Mamau’s Cheese Straws
As far back as I can remember, Christmas always started with my grandmother’s cheese straws. Her name was Heloise McKee, but we called her Mamau. For about 40 years, she hosted a fancy Christmas Eve dinner for our family at her home in Memphis. For her seven grandkids, this was a major event because it ended with the opening of presents in her living room, a pre-Santa bonanza that felt like a bonus. But for me, it always began with the cheese straws, which she set out in silver bowls as a cocktail snack. They appeared only on that annual occasion. My brother never cared for them, but I could eat a dozen in a sitting, seduced by the crunchy goodness of Cheddar and cayenne that tasted like Christmas to me.
I never gave those cheese straws much thought until earlier this year, when we lost Mamau at age 97. She had lived a remarkable life and been through difficult times—enduring the loss of a fiancé, who died in a small plane he was flying, and then marrying another pilot, my grandfather, who flew fighter planes in the South Pacific during World War II. But she was probably best known for her wry (and sometimes biting) sense of humor, which stayed with her until the very end. The day before she passed, she’d been having trouble breathing, so she asked for an ambulance to take her to the hospital. When a chipper doctor asked her how she was feeling after hours of poking, prodding, and blood work, she dryly said, “Never better.”
As we were clearing out her house and getting it ready for sale, I came across her old tin recipe box, which had been sitting in the same spot on the kitchen counter for several decades. She was not an enthusiastic cook, so it wasn’t jam-packed. There were many of her favorites on note cards—the beef tenderloin she always made for the holidays, hot water cornbread, a cranberry relish that she used to give as a gift, her mother’s pecan pie. But the one that caught my eye was her cheese straw recipe, just a few lines in her elegant handwriting and an attribution to an old friend, Mary Calvin Collins. For years, that was one of the only things she baked, and she never broke from the tradition of putting them out on Christmas Eve.
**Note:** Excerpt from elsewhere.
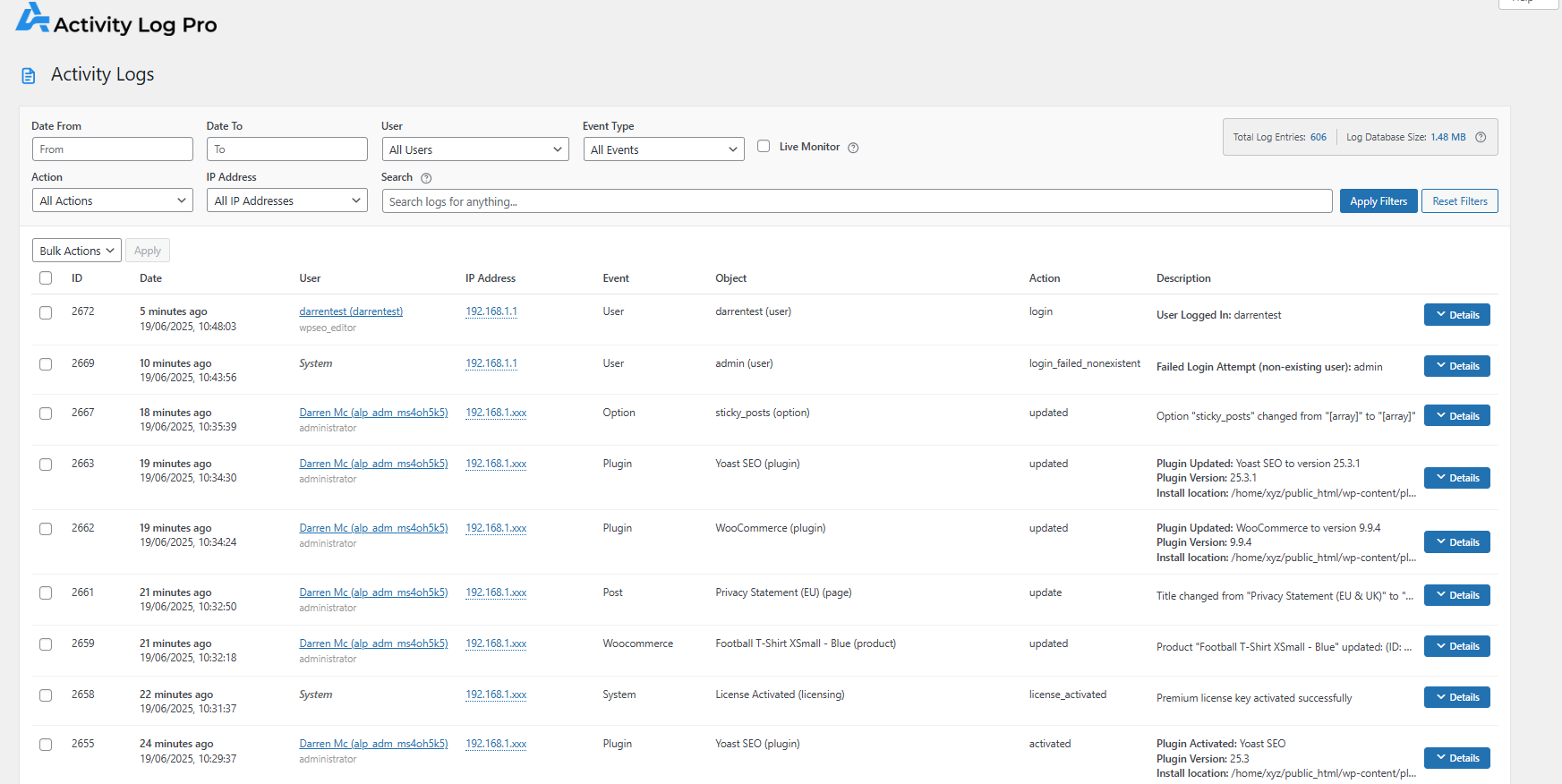Expand the Event Type All Events dropdown
Viewport: 1562px width, 784px height.
[x=662, y=149]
I can’t promise you they’re the best cheese straws ever, but I do miss walking into her house with a laundry basket full of gifts; seeing my aunts, uncles, and cousins; and finding those snacks in the same little bowls every year. They signaled that Christmas had finally arrived and the festivities had begun. In honor of Heloise, I want to kick off this issue in the same spirit. Happy holidays.